The Plan has fostered a theater culture hailed by critics, local officials and the Hollywood Chamber of Commerce, while allowing thousands of actors to create something of intrinsic value between paying jobs.

Still, last year, the New York–based union announced that L.A.’s 99-seat honeymoon is over. With a couple of exception situations, the union has said it’s time for all L.A. actors to be paid minimum wage for rehearsals and performances, starting in June 2016. Most of L.A.’s small theaters say they can’t afford it, that they’ll be forced to go non-union or close.

After the L.A. membership roundly rejected the union’s new scheme in an advisory April vote, the union’s National Council voted to proceed with the new plan anyway. For that reason, among many others related to the debacle, lawsuits are being quietly prepared against the union — which seems like déjà vu for Gobetti, one of the original plaintiffs in a 1987 lawsuit against AEA that led to the creation of the Plan. It also put its L.A. members in a peculiar and often conflicted position. Many actors interviewed would only divulge their true feelings — and what those lawsuits might entail — off the record. Nobody from the union would speak on the record for this article.

In private meetings between L.A. union members and their representatives, such as executive director Mary McColl, Western regional director Gail Gabler and president Kate Shindle, it appears the union position hasn’t budged. All attempts to discuss a myriad of alternatives — tiered contracts, based on a production’s budget and box office revenue, for example — have been rebuffed. “They keep having meetings that go nowhere,” Gobetti says. “They don’t acknowledge any points that are made. It’s like talking to people who are deaf.”

Behind the scenes, there are some union members eager to sue, those who are eager to work this out with the union in other ways, and those who like the idea of both.

William Salyers, who recently starred in Sacred Fools' The Behavior of Broadus, is one of the union members who feels that a lawsuit has become the only recourse. “It's become clear that those of us who feel Actors' Equity has breached its duties have no allies on the union's council or staff,” he says. “Many members, myself included, have been looking for a way to avoid a lawsuit. Equity seems determined not to provide us with [an alternative].”

Salyers says he's been in conversations with a law firm since Actors' Equity made its decision to eliminate the 99-Seat Plan. “Those attorneys believe Los Angeles' AEA members have grounds to sue,” he says. “It seems increasingly likely that that suit will have to happen.”

Aaron Shechet, one of the attorneys Salyers has been consulting, says that he can't comment on the potential litigation, “but we find it curious that the AEA [National] Council went against a nearly 2-to-1 vote of its local membership.”

Not everyone is as gung-ho as Salyers is. Rebecca Metz, Salyers' co-star in Broadus (and the wife of L.A. Weekly music editor Andy Hermann, in full disclosure), was one of the early faces of the “Pro 99” movement arguing for the continuation of L.A.'s plan; she has been involved in meetings with union staff. She concedes that the union has not budged from its minimum-wage-or-bust position. But she adds that, while she doesn't think the lawsuit is a bad idea, “That's not how I plan to participate.”
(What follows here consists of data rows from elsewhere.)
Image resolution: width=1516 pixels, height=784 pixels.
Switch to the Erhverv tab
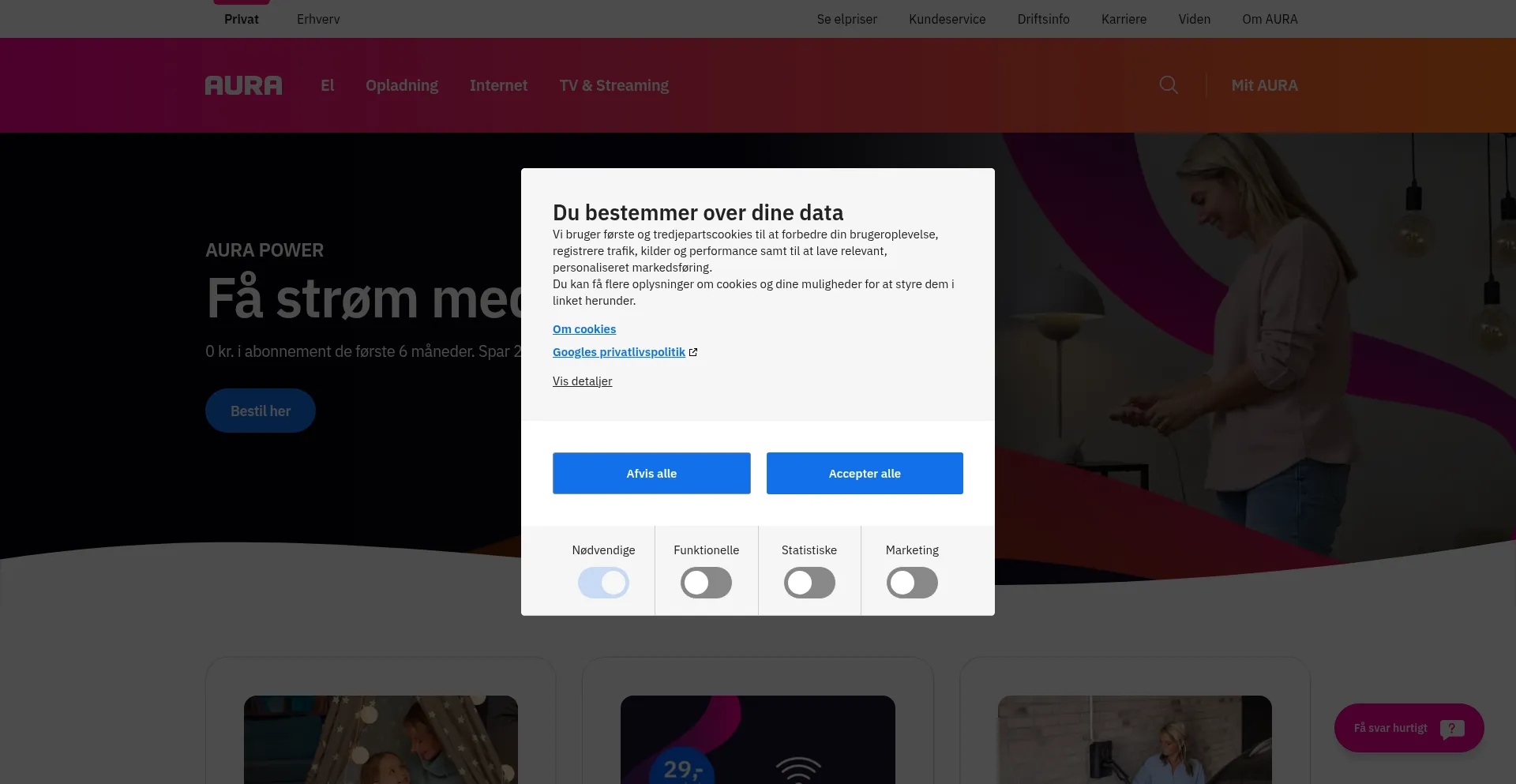318,19
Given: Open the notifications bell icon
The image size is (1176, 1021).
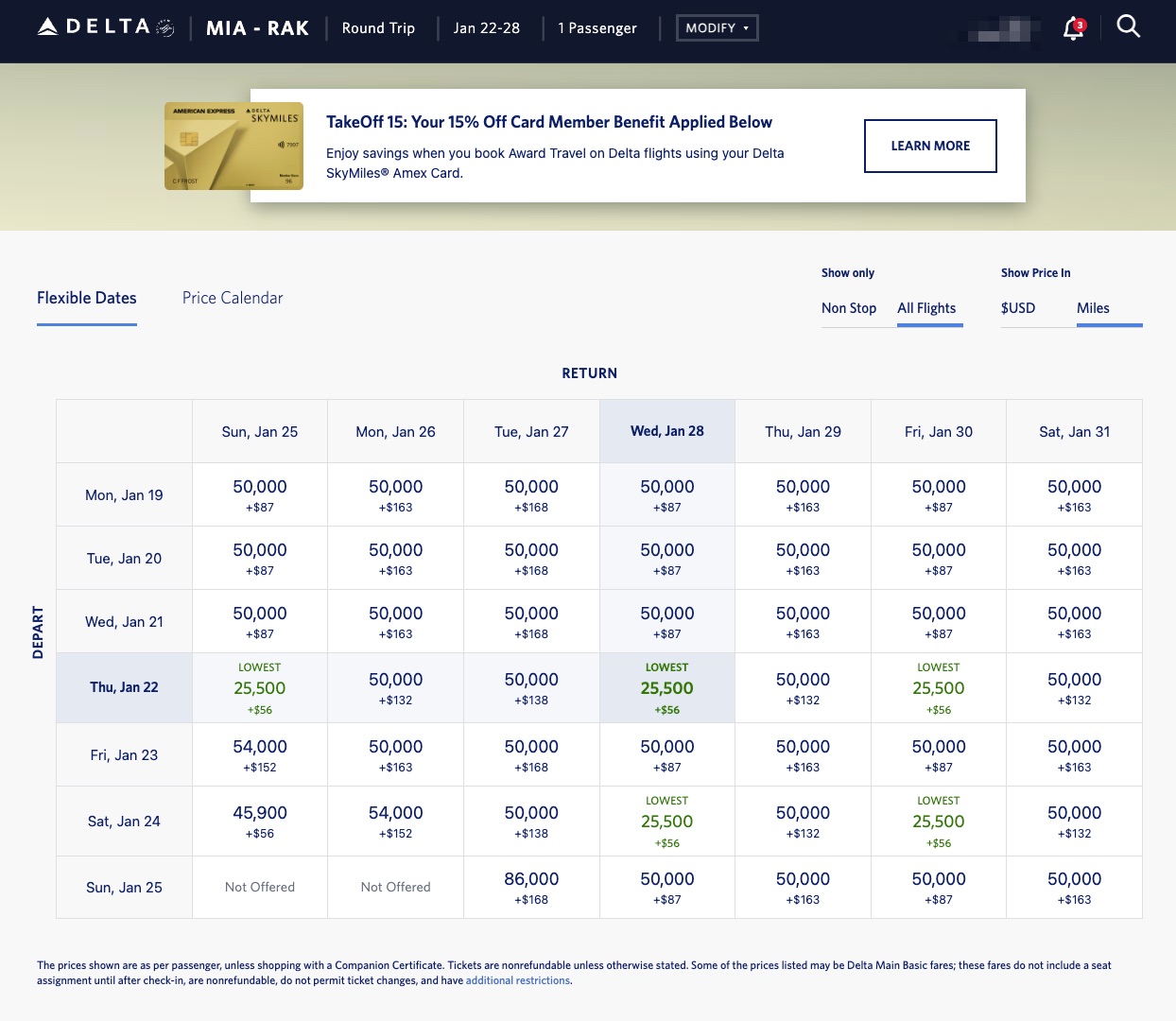Looking at the screenshot, I should click(x=1072, y=28).
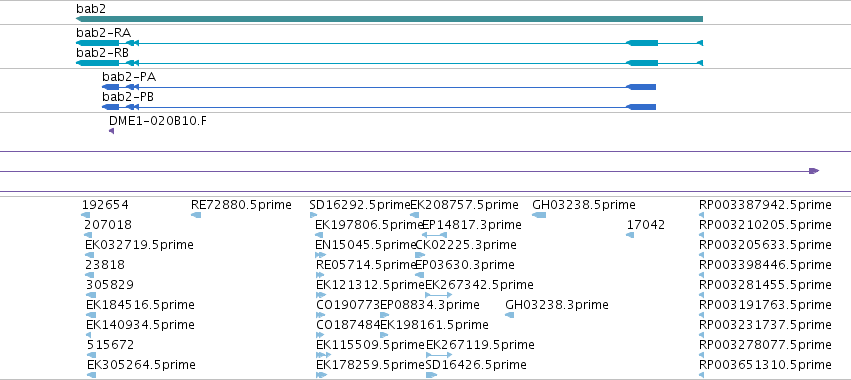Click the EK267119.5prime feature glyph
Viewport: 851px width, 380px height.
click(x=439, y=355)
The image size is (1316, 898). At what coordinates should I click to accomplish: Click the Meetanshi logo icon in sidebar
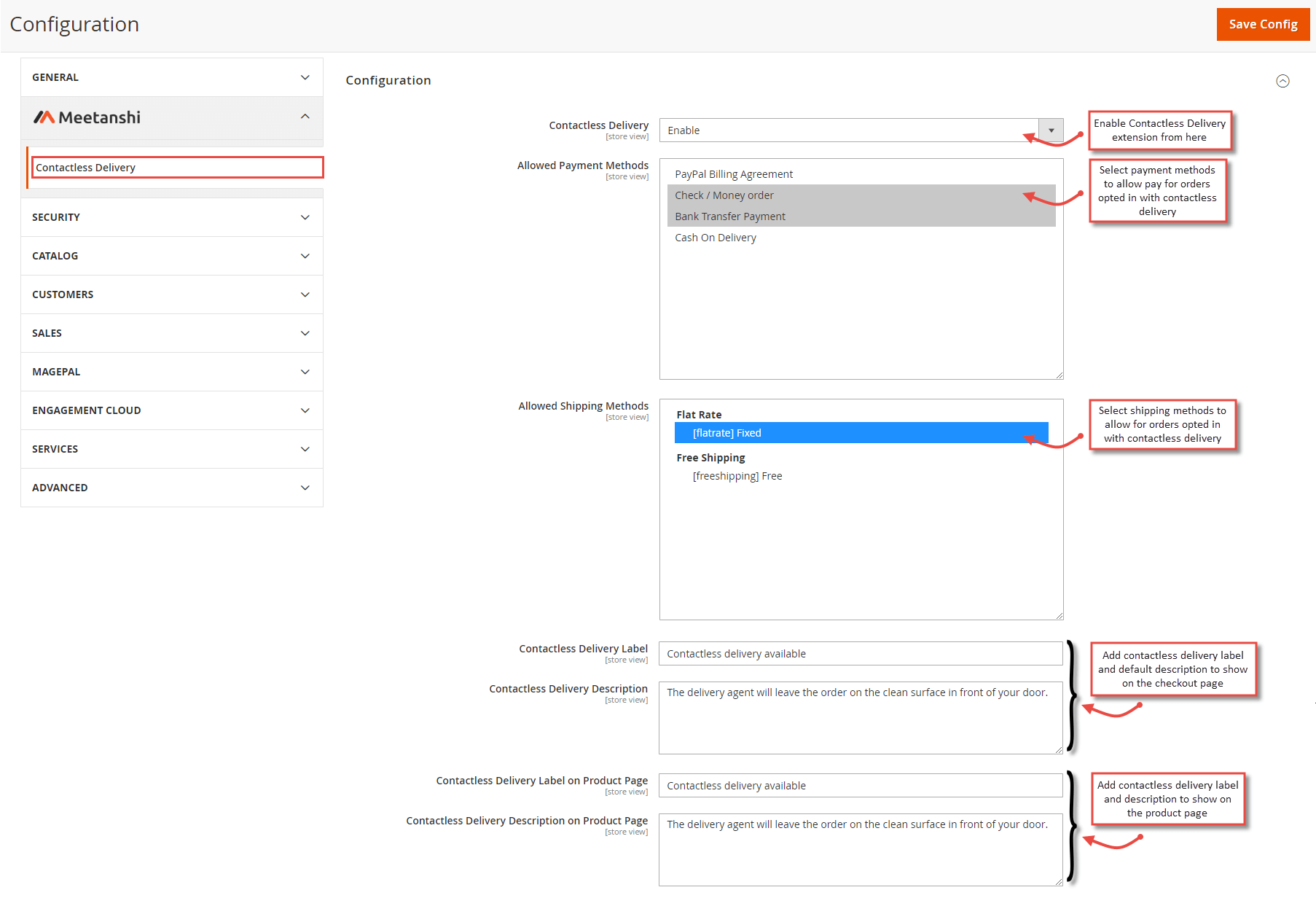(x=45, y=117)
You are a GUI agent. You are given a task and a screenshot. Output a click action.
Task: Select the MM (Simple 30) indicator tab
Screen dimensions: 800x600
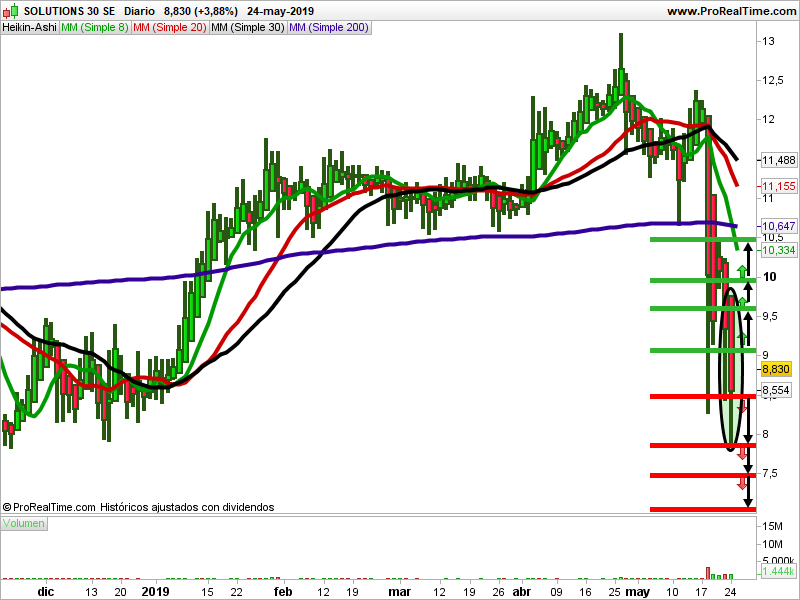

Metz’s position is somewhat echoed by actor Leo Marks. Pleading the Fifth on the issue of pending lawsuits, Marks, like Metz, places at least some faith in the “long game” of working with rather than against the union. He hopes that with a small slate of new union officials, elected in May with considerable pull from the West Coast membership, his union will eventually “see the value in some democratic reforms,” so that advisory referendums aren’t rudely ignored.

Actor Dakin Matthews, known for his major roles on Broadway and at Center Theatre Group, also has no desire to sue his union, but he’s irked that his request for viable alternatives has so far fallen on deaf ears. He says he has asked his union representatives, “If I think my union has acted illegally, but I do not want to sue, what are my options according to my union’s procedures and labor law in general?”
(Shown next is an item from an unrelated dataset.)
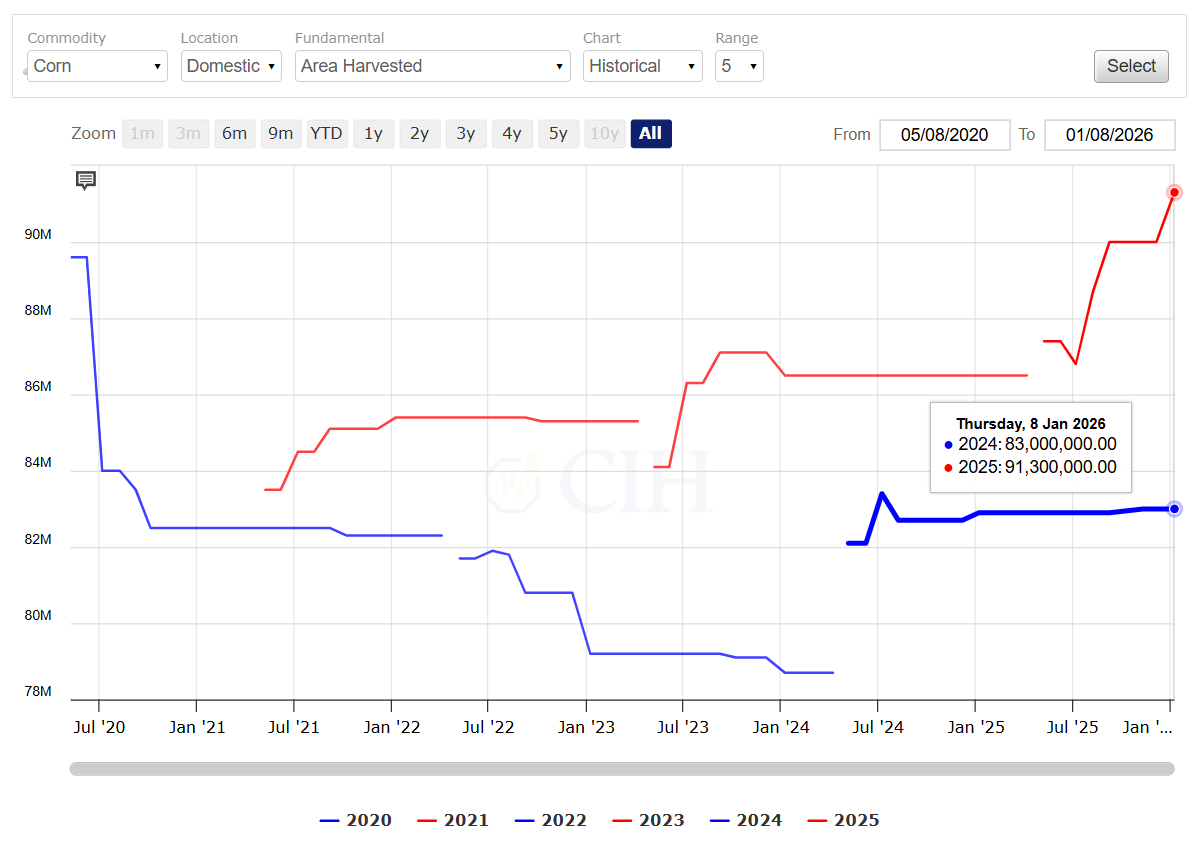Toggle the 2024 legend item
AEA requires its members to exhaust all alternatives before initiating a lawsuit. However, the union’s preamble to its constitution states its purpose is “to protect and secure the rights of actors; to inform them as of their legal rights and remedies.” Matthews says the union has so far not been forthcoming on the latter. “I'd love it if one of my representatives would answer the question,” he says.

Editor's note: An earlier version of this article included a quote from Rebecca Metz that has now been paraphrased to more accurately reflect the intent of her statement.